As to the telephone message, it seemed to preclude the possibility of Ellingham’s having gone to the house that night. But the fact remained that a man, as yet unidentified, was undoubtedly concerned in the case, had written the letter, and had probably been in the Wells house the night I went there alone.
In the end, we decided to hold one more seance, and then, unless the further developments were such that we must go on, to let the affair drop.

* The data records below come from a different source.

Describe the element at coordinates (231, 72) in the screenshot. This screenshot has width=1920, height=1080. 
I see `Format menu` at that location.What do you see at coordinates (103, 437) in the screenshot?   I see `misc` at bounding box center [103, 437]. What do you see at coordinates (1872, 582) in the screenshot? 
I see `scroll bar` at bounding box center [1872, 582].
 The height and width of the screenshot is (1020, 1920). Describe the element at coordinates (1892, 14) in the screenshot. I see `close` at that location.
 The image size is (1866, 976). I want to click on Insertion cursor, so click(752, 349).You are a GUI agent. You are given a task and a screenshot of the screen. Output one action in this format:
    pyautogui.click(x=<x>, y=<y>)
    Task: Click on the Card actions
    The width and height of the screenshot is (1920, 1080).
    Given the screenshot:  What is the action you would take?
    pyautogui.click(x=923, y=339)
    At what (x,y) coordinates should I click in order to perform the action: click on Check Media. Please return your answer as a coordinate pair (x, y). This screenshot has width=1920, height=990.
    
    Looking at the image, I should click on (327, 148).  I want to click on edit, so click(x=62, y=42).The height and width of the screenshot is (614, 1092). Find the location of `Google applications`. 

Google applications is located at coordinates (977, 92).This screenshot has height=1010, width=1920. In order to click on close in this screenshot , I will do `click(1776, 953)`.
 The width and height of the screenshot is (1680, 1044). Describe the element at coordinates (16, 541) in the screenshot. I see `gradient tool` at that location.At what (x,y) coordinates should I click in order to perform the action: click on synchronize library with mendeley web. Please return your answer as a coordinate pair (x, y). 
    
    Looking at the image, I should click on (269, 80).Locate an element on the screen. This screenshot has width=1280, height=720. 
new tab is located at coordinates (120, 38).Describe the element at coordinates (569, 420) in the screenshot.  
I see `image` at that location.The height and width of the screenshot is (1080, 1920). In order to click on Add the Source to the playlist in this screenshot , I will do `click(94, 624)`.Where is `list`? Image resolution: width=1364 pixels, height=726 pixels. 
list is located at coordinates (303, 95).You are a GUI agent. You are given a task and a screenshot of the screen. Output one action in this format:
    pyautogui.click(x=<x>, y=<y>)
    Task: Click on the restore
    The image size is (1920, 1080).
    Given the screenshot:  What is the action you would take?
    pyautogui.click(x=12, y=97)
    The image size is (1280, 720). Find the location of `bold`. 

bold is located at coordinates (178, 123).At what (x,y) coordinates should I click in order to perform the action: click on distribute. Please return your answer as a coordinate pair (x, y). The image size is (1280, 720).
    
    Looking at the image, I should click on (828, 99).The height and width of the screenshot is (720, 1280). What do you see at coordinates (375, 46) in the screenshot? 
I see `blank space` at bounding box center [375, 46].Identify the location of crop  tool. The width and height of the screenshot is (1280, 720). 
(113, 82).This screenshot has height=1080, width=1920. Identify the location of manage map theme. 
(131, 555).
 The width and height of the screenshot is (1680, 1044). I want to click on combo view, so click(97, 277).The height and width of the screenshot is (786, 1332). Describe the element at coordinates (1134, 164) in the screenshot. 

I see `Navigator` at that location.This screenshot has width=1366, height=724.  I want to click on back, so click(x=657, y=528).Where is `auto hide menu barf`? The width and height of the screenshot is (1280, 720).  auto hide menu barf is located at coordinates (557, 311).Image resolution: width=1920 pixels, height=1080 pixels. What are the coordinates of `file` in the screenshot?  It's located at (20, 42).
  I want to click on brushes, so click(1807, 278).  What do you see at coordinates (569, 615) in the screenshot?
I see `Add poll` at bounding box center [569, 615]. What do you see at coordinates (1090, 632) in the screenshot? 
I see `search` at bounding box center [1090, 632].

It is typical of the strained nervous tension which had developed in all of us during the past twelve days, that that night when, having forgotten to let the dog in, my wife and I were roused from a sound sleep by his howling, she would not allow me to go down and admit him.
VIII
On Sunday I went to church. I felt, after the strange phenomena in Mrs. Dane’s drawing-room, and after the contact with tragedy to which they had led, that I must hold with a sort of desperation to the traditions and beliefs by which I had hitherto regulated my conduct. And the church did me good. Between the immortality it taught and the theory of spiritualism as we had seen it in action there was a great gulf, and I concluded that this gulf was the soul. The conclusion that mind and certain properties of mind survived was not enough. The thought of a disembodied intelligence was pathetic, depressing. But the thought of a glorified soul was the hope of the world.
My wife, too, was in a penitent and rather exalted mood. During the sermon she sat with her hand in mine, and I was conscious of peace and a deep thankfulness. We had been married for many years, and we had grown very close. Of what importance was the Wells case, or what mattered it that there were strange new-old laws in the universe, so long as we kept together?
That my wife had felt a certain bitterness toward Miss Jeremy, a jealousy of her powers, even of her youth, had not dawned on me. But when, in her new humility, she suggested that we call on the medium that afternoon. I realized that, in her own way, she was making a sort of atonement.
Miss Jeremy lived with an elderly spinster cousin, a short distance out of town. It was a grim house, coldly and rigidly Calvinistic. It gave an unpleasant impression at the start, and our comfort was not increased by the discovery, made early in the call, that the cousin regarded the Neighborhood Club and its members with suspicion.
The cousin—her name was Connell—was small and sharp, and she entered the room followed by a train of cats. All the time she was frigidly greeting us, cats were coming in at the door, one after the other. It fascinated me. I do not like cats. I am, as a matter of confession, afraid of cats. They affect me as do snakes. They trailed in in a seemingly endless procession, and one of them took a fancy to me, and leaped from behind on to my shoulder. The shock set me stammering.